Google Ads is built as an auction marketplace, the commodity of which is site visitors (aka potential customers). One of the ways that Google helps determine who those site visitors are is through keywords. For example, if your product is “high quality sunglasses”, Google will find the people who have recently searched for either “high quality sunglasses” or a related search term – like “RayBans”. Once Google has figured out WHO those potential customers are, they show them your ad, showcasing your “high quality sunglasses” offering.
As a business owner, you can use audience targeting to your advantage. The structure of Google Ads is such that when you bid on those clicks (site visitors), you’re only bidding for your ad to be shown to your target audience. This means that your ad for “high quality sunglasses” may not be shown to everyone in the world. It will be shown to people who are most likely to purchase “high quality sunglasses” now or in the near future.
What about the Customer Journey from earlier?
The real beauty of the Google Ad process is that it meets your customers where they are. If you posted a billboard or broadcast a radio ad, that ad has to be memorable. Memorable enough that your potential customer is willing to go on a hunt for your business. Where do you think they’ll be hunting for you? That is, if you stood out enough to make an impression at all? Most likely, Google. Instead of making that potential customer remember your ad and search for your business later, your name is right there in front of them, all they have to do is click. BAM, Streamlined Customer Journey.
Spending on your Ads
This is a tough one because the right answer varies so much across industries and businesses. In order to identify how much to spend on Google Ads you have to determine how much you, and your competitors, think a new potential customer is worth (cost per click or CPC). There is no official minimum to start bidding within Google Ads, but that doesn’t mean you should automatically start low with $2-5 per day.

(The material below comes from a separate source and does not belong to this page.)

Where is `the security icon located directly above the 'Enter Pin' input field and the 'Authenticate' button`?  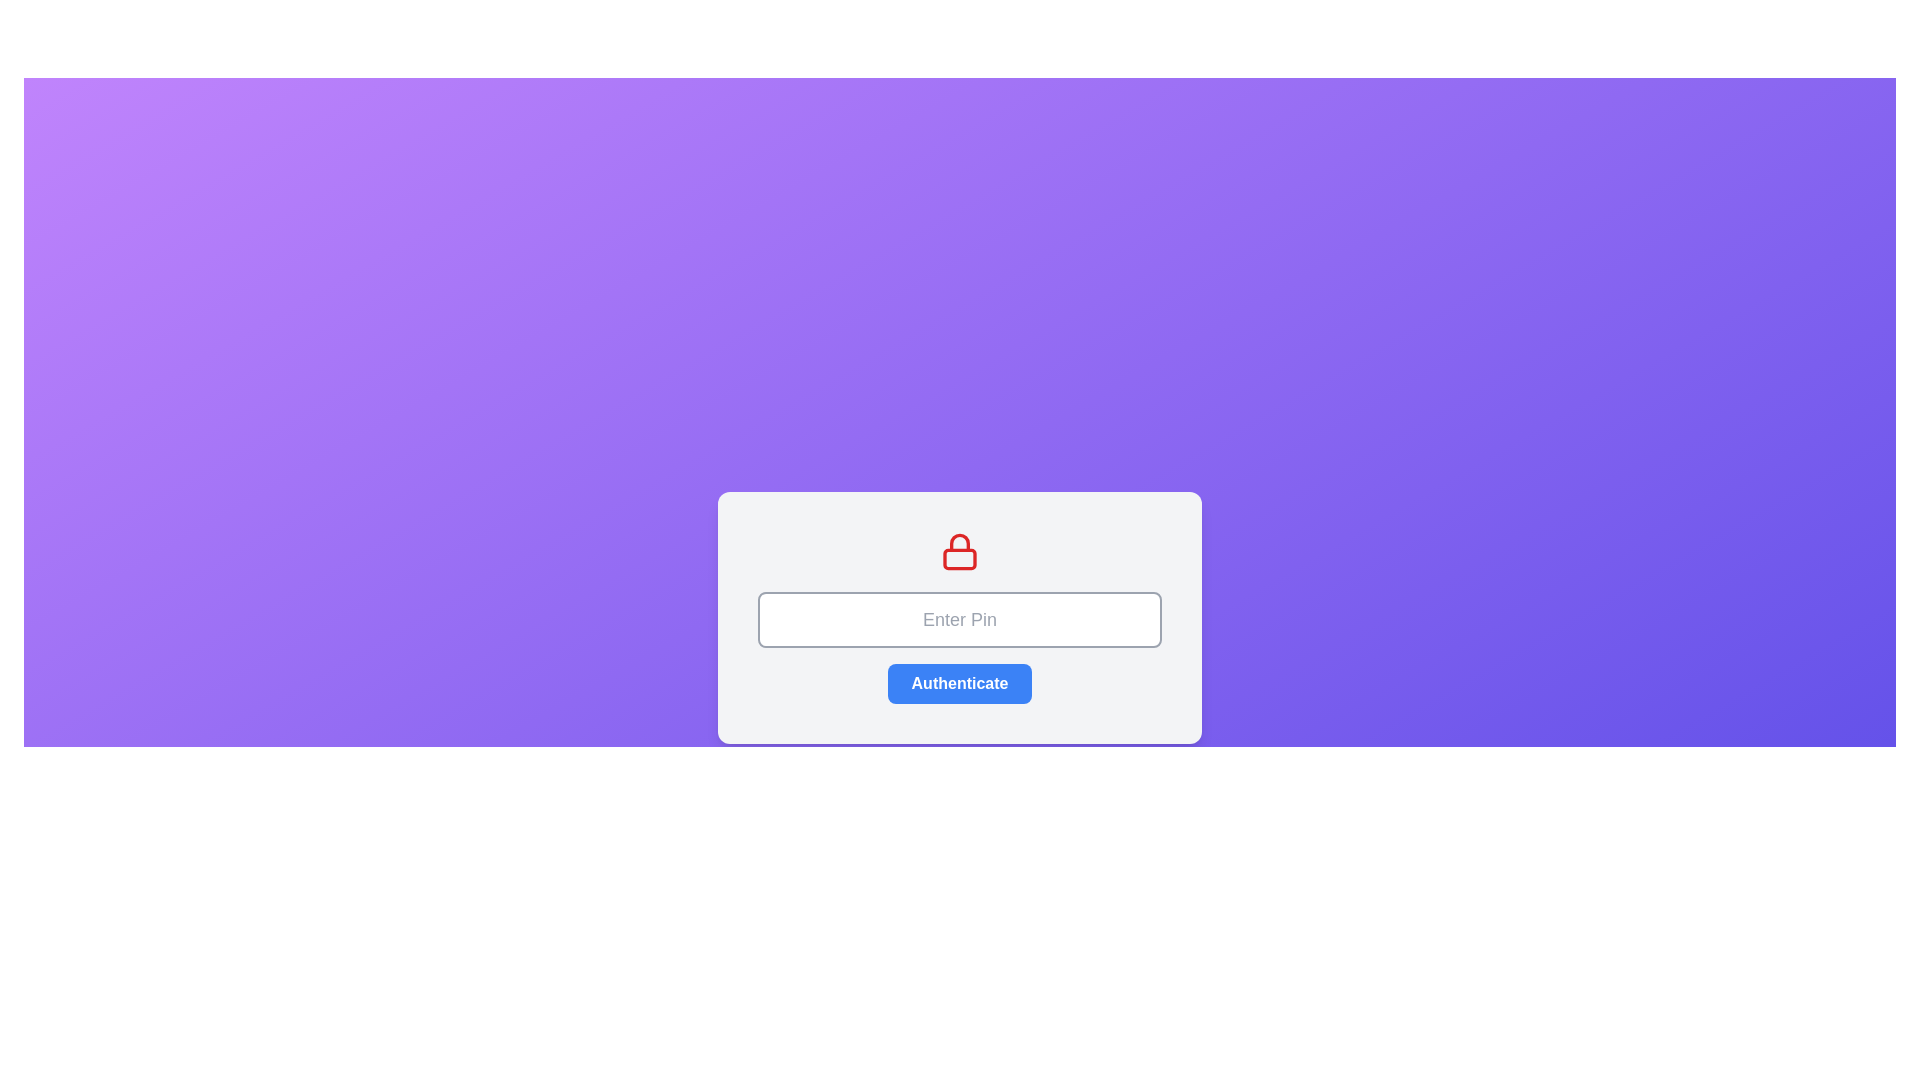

Some people try to take a more conservative approach and just dip their toes in. The problem with a smaller investment is that it’s less likely to produce notable results. For example, one can’t expect a tiny classified ad to perform as effectively as a full page spread in the newspaper. The logic that the small, inexpensive ad has to produce results in order to buy the bigger, more expensive, and more efficient ad is flawed at its core. The more expensive something is, the higher the return on investment. Sometimes, you just have to dive in headfirst!
Standard Starting Point
Here at The Inbound Edge, we typically recommend a starting budget of about $1,000 – $3,000 per month. We also work mostly with small, locally owned businesses in the Austin, Texas area. Google Ad spend can vary depending on the industry, the cost per click (or CPC) and stage of business you’re in. If you’re doing everything on your own, it might make sense to start small, learn, and build as you go. If you’re hiring a marketing agency or experienced SEM specialist, expect that cost to increase.
As you increase the money you spend on Google Ads, you will receive more clicks. In return, Google will give you more data — which, as you will soon learn, is extremely valuable. To be frank, Google only REALLY cares about you if you’re spending money. This may sound harsh, but that’s the reality. Overall, effective search engine or pay-per-click marketing (SEM/PPC) paired with solid website SEO is a winning combo.
Investment vs. Expense
Marketing, in general, is usually seen as an expense. Expenses are items that we often seek to decrease (except Girl Scout cookie budgets, gimme those Thin Mints). On the flip side, investments are considered a worthwhile temporary expense that leads to greater revenue down the line.
We encourage our clients to reframe their view of Google Ads by looking at it as one big investment over a quarter or a minor investment over the course of a year. The best way to turn Google Ads from an expense to an investment is by using tracking. Tracking essentially makes the difference between whether or not you’re able to learn from and improve your Google Ad strategy. Knowing the positive impact that this temporary expense makes on your sales figures will help you understand it’s long term value.
At the end of the day, you should spend as much on Google Ads as makes sense for you and your business. If you aren’t getting a positive return you shouldn’t spend money. If you have a positive return, you should spend as much as your cash flow and business can handle.